GLP-1 medications do not address WHR, a major predictor of long-term mortality. Conditions characterized by altered LH secretion, such as menopause and PCOS, are associated with abnormal WHR. In addition, LH levels have been constantly linked to body composition outcomes in large epidemiologic cohorts. There is therefore an unmet need for obesity treatments targeting WHR. As an agonist of LHCGR, Org 43553 is a promising candidate for this purpose.
Cure: If you win the Cure XSeed Award, what would that mean for this project?
Lizneva: Obesity is a significant issue and is widely recognized as a major global health concern, affecting more than one billion people around the world. By 2030, nearly half of all adults in the United States are expected to be obese. While GLP-1 receptor agonists help with weight loss and glycemic control, no FDA-approved anti-obesity medications currently can modify WHR — the only valid predictor of long-term morbidity and mortality. Org 43553 is an interesting molecule that has an unusual and previously undescribed effect on body composition.
If we win the XSeed Award, it will help us facilitate and accelerate the preclinical development of Org 43553 to a phase 1 clinical trial. We also know that Org 43553 appears to be safe in humans, at least in the short term, because it was tested for infertility already and shown to be safe in a phase 1 clinical trial. So, we are quite confident that this drug can be used in people.

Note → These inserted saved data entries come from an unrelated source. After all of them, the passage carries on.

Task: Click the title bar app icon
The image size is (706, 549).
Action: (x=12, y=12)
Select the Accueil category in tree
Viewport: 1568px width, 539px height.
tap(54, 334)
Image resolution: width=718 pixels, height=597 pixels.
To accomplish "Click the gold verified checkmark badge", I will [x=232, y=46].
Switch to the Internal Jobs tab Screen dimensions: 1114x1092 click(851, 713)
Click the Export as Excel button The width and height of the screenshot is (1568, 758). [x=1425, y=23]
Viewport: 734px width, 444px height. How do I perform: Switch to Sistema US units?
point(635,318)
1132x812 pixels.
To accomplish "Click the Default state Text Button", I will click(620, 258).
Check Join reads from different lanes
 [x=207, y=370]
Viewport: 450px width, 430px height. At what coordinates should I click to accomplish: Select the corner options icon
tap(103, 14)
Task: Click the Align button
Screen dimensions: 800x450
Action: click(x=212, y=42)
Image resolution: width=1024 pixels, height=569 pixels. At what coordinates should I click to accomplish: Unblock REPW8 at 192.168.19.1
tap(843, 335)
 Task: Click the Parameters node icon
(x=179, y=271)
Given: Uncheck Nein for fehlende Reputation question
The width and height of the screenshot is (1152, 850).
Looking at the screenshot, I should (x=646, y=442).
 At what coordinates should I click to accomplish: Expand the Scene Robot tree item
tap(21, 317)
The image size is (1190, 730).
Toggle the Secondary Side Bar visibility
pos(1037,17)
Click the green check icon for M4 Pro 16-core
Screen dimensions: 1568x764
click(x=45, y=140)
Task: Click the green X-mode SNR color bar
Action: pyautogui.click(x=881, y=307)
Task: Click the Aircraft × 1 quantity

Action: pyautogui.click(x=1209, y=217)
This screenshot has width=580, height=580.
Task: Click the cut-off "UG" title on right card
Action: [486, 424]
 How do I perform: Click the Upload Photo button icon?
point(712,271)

Cure: Who is on your team?
Lizneva: The leadership team includes co-inventors Mone Zaidi, Tony Yuen and me. Funding from the National Institutes of Health covers part of this work. Our research team consists of four investigators from the Center for Translational Medicine and Pharmacology in the Department of Pharmacological Sciences at Mount Sinai: Anisa Gumerova, MD, PhD, Assistant Professor; Ofer Moldavski, PhD, Instructor; Satish Rojekar, PhD, Postdoctoral Fellow; and Anusha Pallapati, PhD, Postdoctoral Fellow. We also benefit from support within the Department of Pharmacological Sciences, which is ranked third in the United States in pharmacology by the National Institutes of Health. In addition, we collaborate with industry advisors to facilitate drug development.